Section "InputClass"

   Identifier   "Wacom class"

   MatchProduct "Wacom|WACOM"

   MatchProduct "Wacom Intuos4 6x9"

   MatchDevicePath "/dev/input/event*"

   Driver       "wacom"

   Option       "USB"        "on"  # USB ONLY

   Option       "Mode"       "Absolute"

   Option       "TPCButton"  "on"

   Option       "KeepShape"  "on"

   Option       "Threshold"  "50"

   Option       "PressCurve" "0,5,95,100"

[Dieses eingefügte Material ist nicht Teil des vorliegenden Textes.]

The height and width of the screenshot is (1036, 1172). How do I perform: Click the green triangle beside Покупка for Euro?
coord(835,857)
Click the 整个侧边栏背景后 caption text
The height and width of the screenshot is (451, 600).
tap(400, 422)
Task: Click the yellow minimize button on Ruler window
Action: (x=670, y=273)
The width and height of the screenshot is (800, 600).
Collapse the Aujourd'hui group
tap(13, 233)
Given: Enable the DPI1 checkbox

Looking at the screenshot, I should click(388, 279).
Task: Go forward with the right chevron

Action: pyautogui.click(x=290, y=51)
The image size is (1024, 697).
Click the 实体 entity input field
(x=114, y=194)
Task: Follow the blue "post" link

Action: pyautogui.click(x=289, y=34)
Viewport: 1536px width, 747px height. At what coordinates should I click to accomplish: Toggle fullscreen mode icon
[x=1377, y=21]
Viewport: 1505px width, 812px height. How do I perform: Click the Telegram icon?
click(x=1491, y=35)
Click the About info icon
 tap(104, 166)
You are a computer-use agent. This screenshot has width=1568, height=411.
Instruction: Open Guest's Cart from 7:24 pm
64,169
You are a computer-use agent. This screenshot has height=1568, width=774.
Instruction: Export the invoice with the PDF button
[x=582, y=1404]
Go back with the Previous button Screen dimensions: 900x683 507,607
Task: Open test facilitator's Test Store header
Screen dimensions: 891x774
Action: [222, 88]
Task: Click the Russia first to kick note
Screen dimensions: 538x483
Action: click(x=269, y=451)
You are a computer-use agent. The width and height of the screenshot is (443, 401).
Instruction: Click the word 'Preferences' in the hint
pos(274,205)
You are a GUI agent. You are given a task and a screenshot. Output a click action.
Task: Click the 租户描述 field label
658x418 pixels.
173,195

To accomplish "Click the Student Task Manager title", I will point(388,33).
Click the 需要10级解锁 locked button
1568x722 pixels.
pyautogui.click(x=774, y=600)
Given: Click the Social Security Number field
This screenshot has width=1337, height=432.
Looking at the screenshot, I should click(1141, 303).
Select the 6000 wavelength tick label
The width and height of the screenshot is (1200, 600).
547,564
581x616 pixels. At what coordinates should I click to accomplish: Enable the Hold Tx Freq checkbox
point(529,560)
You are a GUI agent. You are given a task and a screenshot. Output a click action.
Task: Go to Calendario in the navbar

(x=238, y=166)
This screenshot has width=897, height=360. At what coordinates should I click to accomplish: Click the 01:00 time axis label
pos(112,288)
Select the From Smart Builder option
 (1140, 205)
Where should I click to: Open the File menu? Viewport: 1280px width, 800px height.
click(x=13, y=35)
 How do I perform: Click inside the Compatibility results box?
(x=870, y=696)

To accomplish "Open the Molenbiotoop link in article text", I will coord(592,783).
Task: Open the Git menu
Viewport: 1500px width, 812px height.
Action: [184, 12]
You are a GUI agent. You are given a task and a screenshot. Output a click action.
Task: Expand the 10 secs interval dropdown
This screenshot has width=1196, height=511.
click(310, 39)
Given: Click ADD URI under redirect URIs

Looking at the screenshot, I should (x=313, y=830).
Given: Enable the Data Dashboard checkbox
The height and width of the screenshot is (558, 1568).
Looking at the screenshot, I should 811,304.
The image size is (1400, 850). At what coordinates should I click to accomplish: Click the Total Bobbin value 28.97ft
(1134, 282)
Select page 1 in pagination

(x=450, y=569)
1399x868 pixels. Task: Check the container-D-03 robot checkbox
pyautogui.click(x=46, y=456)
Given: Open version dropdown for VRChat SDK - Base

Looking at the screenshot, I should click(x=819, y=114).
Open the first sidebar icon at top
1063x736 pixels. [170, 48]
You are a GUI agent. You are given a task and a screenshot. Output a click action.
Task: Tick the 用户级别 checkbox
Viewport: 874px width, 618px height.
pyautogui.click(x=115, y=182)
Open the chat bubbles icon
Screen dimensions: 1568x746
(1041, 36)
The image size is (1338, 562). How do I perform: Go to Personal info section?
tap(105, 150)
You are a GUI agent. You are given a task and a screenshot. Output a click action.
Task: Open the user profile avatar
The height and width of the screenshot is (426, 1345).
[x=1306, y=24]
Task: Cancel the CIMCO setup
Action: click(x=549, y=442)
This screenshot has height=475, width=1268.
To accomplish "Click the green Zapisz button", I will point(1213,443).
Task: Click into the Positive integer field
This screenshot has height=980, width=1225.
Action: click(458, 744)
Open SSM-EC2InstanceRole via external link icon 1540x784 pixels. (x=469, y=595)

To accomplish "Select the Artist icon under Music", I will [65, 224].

   Option       "Button1"    "1"   # Stifttasten

   Option       "Button2"    "2"   # Stifttasten

   Option       "Button3"    "3"   # Stifttasten

   Option   "SendCoreEvents"       "true"

EndSection

## Radiergummi

Section "InputClass"

   Identifier   "Wacom eraser class"

   MatchProduct "Wacom"

   MatchProduct "eraser"

   Driver       "wacom"

   Option       "Type"       "eraser"

   Option       "USB"        "on"  # USB ONLY

   Option       "Mode"       "Absolute"

   Option       "KeepShape"  "on"

   Option       "Threshold"  "30"

   Option       "PressCurve" "5,0,100,95"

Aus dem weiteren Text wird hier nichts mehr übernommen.